Wei Tingting, Shu Qi, Ning Jie, Wang Shuaijie, Li Chen, Zhao Liangcai, Zheng Hong, Gao Hongchang
School of Pharmaceutical Sciences, Wenzhou Medical University, Wenzhou, China.
Laboratory Animal Centre, Wenzhou Medical University, Wenzhou, China.
Front Pharmacol. 2020 Feb 21;11:66. doi: 10.3389/fphar.2020.00066. eCollection 2020.
Diabetic nephropathy is a common complication in diabetes, but still lack of effective therapeutic strategies. This study aimed to investigate the therapeutic effect of basic fibroblast growth factor (bFGF) in mice with diabetic nephropathy and explore its possible metabolic mechanisms using a nuclear magnetic resonance-based metabolomic approach. We found that bFGF treatment significantly alleviate urinary albumin to creatinine ratio and renal fibrosis in mice, suggesting a potential renal protective effect. Metabolomics results reveal that bFGF remodeled metabolic phenotypes of the kidney and urine in mice, mainly involving energy metabolism, methylamine metabolism, osmoregulation, and oxidative stress. Furthermore, the results show that bFGF-induced reductions of oxidative stress and apoptosis in mice might be mediated by NOX-ROS-Nrf2 signaling. Therefore, our study suggests that the protective effect of bFGF on diabetic nephropathy could be mediated by remodeling metabolic phenotype and suppressing oxidative stress.

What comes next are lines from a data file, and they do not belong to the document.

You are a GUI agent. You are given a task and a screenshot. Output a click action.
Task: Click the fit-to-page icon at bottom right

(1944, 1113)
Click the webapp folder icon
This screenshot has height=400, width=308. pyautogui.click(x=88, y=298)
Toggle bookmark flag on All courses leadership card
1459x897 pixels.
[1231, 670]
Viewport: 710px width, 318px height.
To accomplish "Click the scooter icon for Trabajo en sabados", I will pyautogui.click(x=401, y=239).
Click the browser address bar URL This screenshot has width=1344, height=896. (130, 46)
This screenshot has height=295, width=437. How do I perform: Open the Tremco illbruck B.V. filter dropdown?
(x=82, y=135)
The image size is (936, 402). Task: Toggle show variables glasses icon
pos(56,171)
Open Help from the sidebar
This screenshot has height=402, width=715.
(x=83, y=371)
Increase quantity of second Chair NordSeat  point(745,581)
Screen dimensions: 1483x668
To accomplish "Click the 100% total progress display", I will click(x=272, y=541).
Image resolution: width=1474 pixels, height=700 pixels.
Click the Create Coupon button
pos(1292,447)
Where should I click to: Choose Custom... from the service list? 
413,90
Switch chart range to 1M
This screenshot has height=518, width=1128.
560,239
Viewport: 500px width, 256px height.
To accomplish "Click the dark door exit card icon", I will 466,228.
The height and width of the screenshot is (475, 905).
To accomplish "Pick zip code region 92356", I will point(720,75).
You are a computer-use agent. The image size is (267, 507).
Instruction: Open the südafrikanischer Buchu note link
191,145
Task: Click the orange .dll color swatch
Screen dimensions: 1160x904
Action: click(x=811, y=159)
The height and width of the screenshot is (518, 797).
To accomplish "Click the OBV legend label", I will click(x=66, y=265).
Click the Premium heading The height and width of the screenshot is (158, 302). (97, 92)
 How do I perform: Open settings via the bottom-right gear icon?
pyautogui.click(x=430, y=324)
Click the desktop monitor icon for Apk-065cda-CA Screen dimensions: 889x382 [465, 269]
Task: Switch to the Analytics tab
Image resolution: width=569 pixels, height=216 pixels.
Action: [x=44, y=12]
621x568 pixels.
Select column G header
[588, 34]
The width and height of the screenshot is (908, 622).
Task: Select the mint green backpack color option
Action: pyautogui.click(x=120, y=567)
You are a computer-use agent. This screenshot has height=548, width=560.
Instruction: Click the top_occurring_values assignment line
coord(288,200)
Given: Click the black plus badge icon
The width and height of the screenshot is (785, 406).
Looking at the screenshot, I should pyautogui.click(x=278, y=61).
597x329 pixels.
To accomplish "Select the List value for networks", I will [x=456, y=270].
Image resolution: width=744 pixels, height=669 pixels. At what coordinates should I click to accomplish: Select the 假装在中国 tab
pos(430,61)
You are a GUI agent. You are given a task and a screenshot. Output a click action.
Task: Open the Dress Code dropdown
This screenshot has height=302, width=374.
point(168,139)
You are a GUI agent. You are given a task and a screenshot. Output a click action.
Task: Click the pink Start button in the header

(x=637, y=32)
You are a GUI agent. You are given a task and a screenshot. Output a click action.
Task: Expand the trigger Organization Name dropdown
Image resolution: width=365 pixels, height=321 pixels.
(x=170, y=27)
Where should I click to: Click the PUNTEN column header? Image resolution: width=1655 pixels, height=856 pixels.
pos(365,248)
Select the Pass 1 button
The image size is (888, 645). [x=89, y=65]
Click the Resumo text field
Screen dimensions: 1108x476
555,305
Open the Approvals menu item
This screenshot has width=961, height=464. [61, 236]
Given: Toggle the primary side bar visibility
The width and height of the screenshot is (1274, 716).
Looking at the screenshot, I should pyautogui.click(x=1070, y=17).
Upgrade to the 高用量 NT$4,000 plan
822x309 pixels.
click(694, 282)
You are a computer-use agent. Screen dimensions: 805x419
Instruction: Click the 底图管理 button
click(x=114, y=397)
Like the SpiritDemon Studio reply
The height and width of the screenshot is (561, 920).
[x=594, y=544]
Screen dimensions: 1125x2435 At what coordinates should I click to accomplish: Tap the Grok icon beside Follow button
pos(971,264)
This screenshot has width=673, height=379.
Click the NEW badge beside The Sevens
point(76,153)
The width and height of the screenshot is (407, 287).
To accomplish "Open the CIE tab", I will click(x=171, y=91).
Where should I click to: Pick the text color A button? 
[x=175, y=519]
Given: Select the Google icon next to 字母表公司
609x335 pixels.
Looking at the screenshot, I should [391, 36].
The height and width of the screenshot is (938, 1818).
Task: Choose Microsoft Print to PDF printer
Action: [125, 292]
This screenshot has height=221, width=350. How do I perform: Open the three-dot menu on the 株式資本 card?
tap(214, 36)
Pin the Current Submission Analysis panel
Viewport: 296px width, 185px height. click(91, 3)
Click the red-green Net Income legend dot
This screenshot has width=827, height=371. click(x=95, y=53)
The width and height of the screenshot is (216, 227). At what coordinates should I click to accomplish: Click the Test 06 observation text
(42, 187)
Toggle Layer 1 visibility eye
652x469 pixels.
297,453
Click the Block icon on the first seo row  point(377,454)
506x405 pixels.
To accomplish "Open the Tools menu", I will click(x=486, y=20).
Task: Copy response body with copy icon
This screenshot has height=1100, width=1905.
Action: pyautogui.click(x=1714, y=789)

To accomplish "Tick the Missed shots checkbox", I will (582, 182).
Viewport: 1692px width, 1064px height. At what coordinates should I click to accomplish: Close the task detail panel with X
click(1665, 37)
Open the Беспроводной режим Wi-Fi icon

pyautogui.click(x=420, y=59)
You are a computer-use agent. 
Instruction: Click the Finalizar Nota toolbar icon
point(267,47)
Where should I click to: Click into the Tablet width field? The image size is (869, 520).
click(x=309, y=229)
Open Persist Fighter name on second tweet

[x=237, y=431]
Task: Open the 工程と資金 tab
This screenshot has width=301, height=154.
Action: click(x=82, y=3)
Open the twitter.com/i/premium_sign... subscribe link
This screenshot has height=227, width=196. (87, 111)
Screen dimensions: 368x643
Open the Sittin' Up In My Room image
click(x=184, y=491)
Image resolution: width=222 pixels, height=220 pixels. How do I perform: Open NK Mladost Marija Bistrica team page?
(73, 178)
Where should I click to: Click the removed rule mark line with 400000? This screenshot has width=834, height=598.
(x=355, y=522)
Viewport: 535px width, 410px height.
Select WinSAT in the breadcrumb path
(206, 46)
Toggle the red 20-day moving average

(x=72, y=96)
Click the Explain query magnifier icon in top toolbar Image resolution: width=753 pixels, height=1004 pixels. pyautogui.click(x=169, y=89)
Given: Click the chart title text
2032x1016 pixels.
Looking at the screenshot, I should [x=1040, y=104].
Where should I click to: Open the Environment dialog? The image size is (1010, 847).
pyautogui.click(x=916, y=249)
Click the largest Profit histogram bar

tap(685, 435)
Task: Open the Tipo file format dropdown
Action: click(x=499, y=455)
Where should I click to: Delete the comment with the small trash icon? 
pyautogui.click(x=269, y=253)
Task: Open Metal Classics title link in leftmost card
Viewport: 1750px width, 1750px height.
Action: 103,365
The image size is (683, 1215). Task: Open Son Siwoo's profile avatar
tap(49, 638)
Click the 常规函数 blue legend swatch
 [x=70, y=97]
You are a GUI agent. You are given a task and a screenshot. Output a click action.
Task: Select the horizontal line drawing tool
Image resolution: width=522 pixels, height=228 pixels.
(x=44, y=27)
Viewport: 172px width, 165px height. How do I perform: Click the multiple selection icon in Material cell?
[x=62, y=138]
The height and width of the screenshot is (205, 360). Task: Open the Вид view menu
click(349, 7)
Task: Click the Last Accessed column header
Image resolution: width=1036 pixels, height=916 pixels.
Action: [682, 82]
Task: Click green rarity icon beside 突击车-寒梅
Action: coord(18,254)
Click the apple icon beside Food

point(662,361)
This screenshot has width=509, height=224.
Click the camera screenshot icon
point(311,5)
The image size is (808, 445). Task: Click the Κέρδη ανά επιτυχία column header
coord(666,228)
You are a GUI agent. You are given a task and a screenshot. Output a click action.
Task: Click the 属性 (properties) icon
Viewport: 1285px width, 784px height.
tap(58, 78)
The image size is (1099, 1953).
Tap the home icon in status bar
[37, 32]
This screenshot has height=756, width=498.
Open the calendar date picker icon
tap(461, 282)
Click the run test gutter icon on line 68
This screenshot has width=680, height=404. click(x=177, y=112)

糖尿病肾病是糖尿病常见的并发症,但仍缺乏有效的治疗策略。本研究旨在探讨碱性成纤维细胞生长因子(bFGF)对糖尿病肾病小鼠的治疗效果,并采用基于核磁共振的代谢组学方法探索其可能的代谢机制。我们发现,bFGF治疗可显著降低小鼠尿白蛋白与肌酐比值并减轻肾纤维化,提示其具有潜在的肾脏保护作用。代谢组学结果显示,bFGF重塑了小鼠肾脏和尿液的代谢表型,主要涉及能量代谢、甲胺代谢、渗透调节和氧化应激。此外,结果表明,bFGF诱导的小鼠氧化应激和细胞凋亡减少可能由NOX-ROS-Nrf2信号介导。因此,我们的研究表明,bFGF对糖尿病肾病具有保护作用,其机制可能是通过重塑代谢表型和抑制氧化应激来实现的。